TASK GOAL: Starting with the line that contains "You are a computer-use agent. The image size is (1358, 1049)." and going on through the line that contains "coord(625,31)", turn only that stretch of the material below into a Markdown table with the columns Row and Line. Number each row and leave out blank lines.
━━━━━━━━━━━━━━━━━━━━
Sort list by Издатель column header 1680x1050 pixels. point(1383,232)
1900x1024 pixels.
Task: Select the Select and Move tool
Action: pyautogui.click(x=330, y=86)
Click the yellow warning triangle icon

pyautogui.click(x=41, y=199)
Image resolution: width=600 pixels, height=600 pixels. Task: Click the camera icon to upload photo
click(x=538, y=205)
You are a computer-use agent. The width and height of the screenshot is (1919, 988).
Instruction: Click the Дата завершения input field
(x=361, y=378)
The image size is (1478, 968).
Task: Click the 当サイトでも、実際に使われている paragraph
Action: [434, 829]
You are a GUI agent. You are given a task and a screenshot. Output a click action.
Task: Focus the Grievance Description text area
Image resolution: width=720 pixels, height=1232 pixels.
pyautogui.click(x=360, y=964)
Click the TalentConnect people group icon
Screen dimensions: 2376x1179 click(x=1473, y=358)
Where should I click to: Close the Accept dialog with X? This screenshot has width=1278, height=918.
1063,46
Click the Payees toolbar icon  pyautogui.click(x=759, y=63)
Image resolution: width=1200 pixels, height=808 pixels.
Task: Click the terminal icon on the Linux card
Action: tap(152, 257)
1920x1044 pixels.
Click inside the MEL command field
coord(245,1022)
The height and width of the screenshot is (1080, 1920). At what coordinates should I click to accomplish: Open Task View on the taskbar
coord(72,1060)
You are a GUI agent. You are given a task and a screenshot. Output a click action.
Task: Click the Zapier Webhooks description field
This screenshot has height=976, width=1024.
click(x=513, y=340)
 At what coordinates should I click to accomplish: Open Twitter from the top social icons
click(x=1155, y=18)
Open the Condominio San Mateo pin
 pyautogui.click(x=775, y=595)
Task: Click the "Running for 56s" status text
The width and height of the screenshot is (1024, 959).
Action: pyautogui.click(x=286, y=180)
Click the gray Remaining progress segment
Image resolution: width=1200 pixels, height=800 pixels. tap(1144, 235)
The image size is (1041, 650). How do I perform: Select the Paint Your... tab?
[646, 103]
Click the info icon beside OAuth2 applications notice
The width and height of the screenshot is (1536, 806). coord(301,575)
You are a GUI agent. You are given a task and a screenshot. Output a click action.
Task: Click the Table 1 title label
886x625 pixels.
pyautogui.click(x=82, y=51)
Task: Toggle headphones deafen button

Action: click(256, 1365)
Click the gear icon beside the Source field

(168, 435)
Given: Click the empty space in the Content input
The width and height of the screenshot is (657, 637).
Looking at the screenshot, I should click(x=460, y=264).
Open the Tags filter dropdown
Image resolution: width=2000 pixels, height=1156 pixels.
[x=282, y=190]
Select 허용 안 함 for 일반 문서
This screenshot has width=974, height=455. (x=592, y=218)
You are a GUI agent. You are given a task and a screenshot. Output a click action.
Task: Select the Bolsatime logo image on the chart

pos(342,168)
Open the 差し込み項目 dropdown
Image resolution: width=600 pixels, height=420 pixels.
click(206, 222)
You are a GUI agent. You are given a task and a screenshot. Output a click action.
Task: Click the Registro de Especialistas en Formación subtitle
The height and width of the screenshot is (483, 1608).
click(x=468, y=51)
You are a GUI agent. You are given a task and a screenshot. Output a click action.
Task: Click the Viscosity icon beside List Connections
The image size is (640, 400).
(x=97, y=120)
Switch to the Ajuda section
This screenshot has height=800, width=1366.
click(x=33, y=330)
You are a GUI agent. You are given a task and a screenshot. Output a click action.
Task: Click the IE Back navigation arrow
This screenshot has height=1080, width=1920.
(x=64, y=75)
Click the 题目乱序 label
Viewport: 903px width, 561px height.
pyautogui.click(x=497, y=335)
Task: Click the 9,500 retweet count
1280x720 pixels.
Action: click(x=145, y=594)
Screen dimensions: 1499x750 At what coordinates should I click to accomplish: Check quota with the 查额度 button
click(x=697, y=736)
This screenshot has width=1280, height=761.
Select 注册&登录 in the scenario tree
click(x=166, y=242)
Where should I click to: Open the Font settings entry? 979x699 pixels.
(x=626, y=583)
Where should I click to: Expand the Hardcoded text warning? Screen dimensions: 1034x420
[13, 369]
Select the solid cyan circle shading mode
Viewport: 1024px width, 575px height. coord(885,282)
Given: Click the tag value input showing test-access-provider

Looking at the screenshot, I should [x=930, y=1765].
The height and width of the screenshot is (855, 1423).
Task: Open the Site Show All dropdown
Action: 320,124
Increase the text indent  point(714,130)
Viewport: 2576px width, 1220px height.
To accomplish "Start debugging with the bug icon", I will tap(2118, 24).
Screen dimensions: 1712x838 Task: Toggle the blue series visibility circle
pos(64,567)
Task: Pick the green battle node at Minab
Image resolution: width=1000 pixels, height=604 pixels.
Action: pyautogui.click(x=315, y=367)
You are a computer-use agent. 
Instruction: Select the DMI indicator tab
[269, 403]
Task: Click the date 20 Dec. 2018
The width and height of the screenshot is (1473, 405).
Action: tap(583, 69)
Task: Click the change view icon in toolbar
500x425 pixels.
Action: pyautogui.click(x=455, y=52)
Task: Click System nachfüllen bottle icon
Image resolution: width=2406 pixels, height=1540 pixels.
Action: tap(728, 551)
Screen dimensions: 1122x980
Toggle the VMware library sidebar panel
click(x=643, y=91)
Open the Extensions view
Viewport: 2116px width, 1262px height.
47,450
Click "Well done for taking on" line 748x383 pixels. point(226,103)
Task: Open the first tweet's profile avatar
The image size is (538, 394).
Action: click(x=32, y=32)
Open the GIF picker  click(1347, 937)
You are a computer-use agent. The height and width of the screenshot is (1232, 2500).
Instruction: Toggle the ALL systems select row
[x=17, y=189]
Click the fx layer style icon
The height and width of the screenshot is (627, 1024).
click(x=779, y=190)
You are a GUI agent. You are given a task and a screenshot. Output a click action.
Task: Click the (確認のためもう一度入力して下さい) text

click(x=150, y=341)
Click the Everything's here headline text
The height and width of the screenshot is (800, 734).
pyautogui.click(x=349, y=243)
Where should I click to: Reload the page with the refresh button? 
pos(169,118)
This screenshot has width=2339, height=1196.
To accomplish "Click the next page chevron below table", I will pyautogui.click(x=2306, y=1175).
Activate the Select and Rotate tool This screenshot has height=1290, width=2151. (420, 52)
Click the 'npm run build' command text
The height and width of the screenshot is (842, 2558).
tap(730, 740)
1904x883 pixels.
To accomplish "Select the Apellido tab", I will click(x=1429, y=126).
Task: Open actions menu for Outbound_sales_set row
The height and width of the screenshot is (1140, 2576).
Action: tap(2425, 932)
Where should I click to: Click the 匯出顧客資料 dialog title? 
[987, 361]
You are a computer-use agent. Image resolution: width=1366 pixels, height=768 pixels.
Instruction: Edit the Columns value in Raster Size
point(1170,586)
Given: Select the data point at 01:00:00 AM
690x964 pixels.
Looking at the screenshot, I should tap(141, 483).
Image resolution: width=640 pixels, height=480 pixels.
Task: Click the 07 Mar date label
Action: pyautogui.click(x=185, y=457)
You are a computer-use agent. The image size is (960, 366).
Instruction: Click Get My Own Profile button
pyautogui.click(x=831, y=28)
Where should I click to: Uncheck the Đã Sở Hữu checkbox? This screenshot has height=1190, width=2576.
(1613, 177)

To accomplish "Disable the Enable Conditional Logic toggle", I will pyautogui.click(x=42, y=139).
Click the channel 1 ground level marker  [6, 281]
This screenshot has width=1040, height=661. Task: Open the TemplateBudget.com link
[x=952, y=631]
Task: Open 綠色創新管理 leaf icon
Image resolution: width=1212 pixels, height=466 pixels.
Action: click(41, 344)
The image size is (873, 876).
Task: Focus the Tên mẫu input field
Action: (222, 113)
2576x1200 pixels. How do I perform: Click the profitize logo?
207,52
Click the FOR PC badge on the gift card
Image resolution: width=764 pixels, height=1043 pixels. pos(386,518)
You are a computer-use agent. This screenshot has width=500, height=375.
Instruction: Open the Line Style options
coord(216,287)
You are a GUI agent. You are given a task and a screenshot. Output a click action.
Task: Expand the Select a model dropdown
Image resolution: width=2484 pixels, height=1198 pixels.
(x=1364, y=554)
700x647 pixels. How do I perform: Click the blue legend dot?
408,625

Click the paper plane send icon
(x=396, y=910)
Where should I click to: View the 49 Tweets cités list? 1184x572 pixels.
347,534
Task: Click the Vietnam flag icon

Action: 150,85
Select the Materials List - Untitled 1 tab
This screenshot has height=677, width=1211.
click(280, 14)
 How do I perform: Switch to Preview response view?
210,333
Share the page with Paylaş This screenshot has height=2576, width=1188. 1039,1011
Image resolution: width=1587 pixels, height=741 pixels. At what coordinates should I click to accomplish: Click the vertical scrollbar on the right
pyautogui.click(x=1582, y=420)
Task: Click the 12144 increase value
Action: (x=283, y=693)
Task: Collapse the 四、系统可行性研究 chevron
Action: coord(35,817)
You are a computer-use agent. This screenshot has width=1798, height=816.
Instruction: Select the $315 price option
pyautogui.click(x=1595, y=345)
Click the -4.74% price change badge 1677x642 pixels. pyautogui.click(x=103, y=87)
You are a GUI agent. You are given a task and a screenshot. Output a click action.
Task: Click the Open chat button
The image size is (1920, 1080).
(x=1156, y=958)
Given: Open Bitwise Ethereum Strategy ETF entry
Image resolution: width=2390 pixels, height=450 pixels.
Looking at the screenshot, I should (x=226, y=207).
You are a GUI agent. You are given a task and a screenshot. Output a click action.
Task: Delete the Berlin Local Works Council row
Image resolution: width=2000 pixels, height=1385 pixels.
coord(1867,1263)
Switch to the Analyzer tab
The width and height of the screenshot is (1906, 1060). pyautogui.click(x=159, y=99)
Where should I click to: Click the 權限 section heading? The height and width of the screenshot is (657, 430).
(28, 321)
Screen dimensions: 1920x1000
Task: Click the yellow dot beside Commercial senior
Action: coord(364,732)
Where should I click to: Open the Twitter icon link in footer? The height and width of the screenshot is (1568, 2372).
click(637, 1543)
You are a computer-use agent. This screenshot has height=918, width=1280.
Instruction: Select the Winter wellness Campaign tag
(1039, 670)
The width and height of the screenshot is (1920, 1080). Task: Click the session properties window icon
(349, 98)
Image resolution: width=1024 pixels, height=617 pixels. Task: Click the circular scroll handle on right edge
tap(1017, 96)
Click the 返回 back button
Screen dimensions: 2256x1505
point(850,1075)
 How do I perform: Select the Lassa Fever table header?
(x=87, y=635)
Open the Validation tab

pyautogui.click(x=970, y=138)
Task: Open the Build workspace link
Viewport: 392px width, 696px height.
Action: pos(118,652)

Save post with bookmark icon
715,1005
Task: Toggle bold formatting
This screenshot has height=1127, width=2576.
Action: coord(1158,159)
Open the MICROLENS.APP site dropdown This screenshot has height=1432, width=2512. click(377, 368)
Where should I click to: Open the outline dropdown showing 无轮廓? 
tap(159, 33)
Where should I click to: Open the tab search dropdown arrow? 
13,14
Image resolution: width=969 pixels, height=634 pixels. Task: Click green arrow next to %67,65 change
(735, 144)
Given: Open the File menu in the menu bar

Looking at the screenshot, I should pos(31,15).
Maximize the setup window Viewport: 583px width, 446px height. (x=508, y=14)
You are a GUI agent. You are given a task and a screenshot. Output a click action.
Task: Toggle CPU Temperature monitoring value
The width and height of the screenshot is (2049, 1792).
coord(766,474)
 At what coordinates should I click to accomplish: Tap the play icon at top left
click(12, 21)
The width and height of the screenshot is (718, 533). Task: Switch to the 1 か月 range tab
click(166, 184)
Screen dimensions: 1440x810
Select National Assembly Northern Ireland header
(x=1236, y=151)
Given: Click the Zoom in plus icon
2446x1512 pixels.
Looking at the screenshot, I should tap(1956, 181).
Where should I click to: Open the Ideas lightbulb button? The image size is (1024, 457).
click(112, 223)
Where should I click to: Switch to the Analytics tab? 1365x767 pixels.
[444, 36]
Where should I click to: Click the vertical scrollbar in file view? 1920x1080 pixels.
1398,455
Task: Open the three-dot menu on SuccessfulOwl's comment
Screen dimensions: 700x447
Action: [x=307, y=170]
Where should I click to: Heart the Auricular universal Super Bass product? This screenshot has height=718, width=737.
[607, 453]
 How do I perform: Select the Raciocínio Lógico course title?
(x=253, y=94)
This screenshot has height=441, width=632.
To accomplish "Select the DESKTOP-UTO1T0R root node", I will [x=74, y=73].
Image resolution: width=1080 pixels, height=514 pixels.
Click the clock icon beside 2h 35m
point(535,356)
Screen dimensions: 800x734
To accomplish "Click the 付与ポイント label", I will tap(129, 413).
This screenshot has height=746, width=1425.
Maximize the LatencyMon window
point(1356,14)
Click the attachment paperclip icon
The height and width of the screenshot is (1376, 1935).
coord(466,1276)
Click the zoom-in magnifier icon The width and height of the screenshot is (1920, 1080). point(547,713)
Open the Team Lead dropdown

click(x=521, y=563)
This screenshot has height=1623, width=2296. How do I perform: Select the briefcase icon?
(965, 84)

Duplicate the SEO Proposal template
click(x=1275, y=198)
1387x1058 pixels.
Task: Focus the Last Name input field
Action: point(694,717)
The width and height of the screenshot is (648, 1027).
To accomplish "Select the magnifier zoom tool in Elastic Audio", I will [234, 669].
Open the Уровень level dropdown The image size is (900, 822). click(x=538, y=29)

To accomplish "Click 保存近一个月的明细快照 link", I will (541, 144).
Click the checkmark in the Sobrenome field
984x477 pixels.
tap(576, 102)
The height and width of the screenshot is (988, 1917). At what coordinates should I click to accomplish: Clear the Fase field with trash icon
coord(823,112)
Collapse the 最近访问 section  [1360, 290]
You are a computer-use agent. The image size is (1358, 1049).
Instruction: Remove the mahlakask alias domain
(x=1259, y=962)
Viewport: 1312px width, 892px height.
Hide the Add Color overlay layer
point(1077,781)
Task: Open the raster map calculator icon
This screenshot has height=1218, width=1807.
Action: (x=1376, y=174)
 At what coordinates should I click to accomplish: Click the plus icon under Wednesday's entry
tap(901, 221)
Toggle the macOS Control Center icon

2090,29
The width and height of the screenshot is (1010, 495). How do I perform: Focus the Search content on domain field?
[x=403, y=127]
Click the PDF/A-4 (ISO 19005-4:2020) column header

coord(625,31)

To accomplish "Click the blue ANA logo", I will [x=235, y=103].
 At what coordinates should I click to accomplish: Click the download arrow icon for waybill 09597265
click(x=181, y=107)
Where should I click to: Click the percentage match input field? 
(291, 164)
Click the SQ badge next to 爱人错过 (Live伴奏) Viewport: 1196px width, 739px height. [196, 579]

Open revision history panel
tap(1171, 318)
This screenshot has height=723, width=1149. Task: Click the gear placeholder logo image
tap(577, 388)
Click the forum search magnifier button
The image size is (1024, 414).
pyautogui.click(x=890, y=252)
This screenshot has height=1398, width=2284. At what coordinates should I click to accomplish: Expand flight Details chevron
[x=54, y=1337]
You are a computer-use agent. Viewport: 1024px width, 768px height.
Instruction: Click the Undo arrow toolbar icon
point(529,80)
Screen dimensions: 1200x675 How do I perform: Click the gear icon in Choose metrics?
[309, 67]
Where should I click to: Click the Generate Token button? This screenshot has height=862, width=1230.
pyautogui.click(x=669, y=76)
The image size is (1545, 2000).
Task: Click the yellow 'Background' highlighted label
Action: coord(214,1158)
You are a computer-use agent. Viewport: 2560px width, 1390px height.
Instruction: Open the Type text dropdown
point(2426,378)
━━━━━━━━━━━━━━━━━━━━
OUTPUT:
| Row | Line |
|---|---|
| 1 | You are a computer-use agent. The image size is (1358, 1049). |
| 2 | Instruction: Remove the mahlakask alias domain |
| 3 | (x=1259, y=962) |
| 4 | Viewport: 1312px width, 892px height. |
| 5 | Hide the Add Color overlay layer |
| 6 | point(1077,781) |
| 7 | Task: Open the raster map calculator icon |
| 8 | This screenshot has height=1218, width=1807. |
| 9 | Action: (x=1376, y=174) |
| 10 |  At what coordinates should I click to accomplish: Click the plus icon under Wednesday's entry |
| 11 | tap(901, 221) |
| 12 | Toggle the macOS Control Center icon |
| 13 | 2090,29 |
| 14 | The width and height of the screenshot is (1010, 495). How do I perform: Focus the Search content on domain field? |
| 15 | [x=403, y=127] |
| 16 | Click the PDF/A-4 (ISO 19005-4:2020) column header |
| 17 | coord(625,31) |